We cannot exactly pinpoint what a good number of jobs or rate of wage growth is. But when analyzing the financial data from this year, we can say that the economy is doing well overall but slowing down. The US economy has 150 million workers and $20 trillion worth of annual output, which makes it hard to understand what is happening at a given time. The ripple effects of the Covid pandemic are still keeping millions of Americans out of work. The gas and food prices have spiked due to the war in Ukraine. The attempts of the Federal Reserve to fight back against fast inflation are threatening to cause a recession.
The gross domestic product has dropped for two consecutive quarters, indicating that the US is in a recession already. If we compare the current numbers with past recessions, the situation at present is more of a slowing down economy, rather than a full-blown recession.
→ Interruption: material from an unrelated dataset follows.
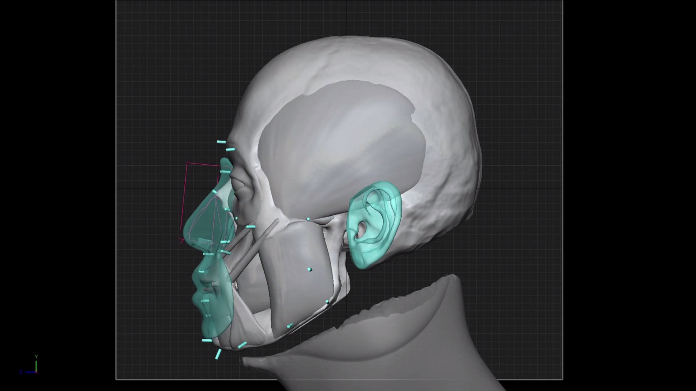Viewport: 696px width, 391px height.
Task: Select the tissue depth peg beneath the chin
Action: coord(218,354)
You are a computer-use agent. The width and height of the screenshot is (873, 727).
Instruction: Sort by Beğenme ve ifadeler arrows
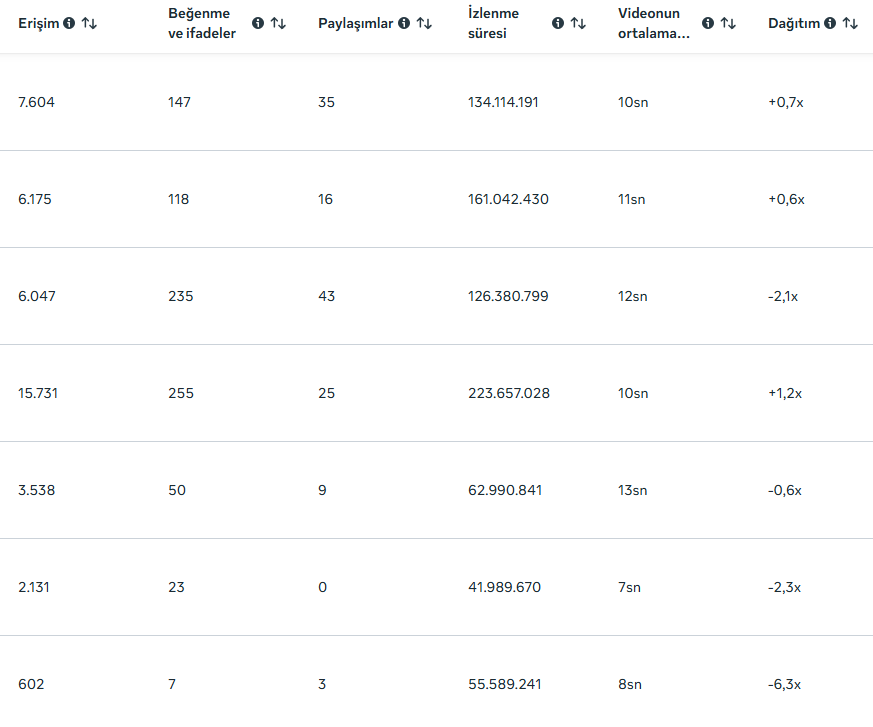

The job market is doing well at present with nearly six million jobs added in the past year. The unemployment rates are at a 50-year low. By the end of July 2022, there were more than 11 million job openings. Though these numbers are high, the percentage of adults working or looking for employment is still below that of the pre-pandemic years. This explains the complaints of employers saying they can’t find enough workers.
The number of layoffs began to rise, as indicated by the filings for unemployment claims earlier in the year. By September, that too has slowed down. The worker wages are rising significantly for two years now. The hot labor market has given the bargaining power of wages and salary demands to the workers. the income through businesses and investments is also rising. But the problem is the rising prices of almost everything.
When tallying with inflation, despite the rising wages, a sizable number of individuals are falling back on their buying power. Inflation is the highest it has been in 40 years, although it has slowed down a little in the past two months. We cannot be sure how long the slowdown of inflation rates will last. The average hourly earnings are not increasing as fast as consumer goods prices. Even without adjusting for inflation, wage gains have begun to slow down. This suggests that the bargaining power of workers might be dipping down.
whatever the economic indicators say, Americans are feeling poorly about the current economic state. Consumer sentiment is lower than what it was before the pandemic. Consumer spending accounts for almost 70 percent of the GDP. When people slow down their spending, the economy will have a tough time of things. The spending increased during the pandemic when people were at home but is now starting to decrease as everyone is starting to go back to work.
The housing sector is already showing signs of a recession. With the interest rate spikes of the Fed earlier in the year, construction work has begun to slow down. Builders are simply reducing construction. A good number of potential buyers are also withdrawing from the market.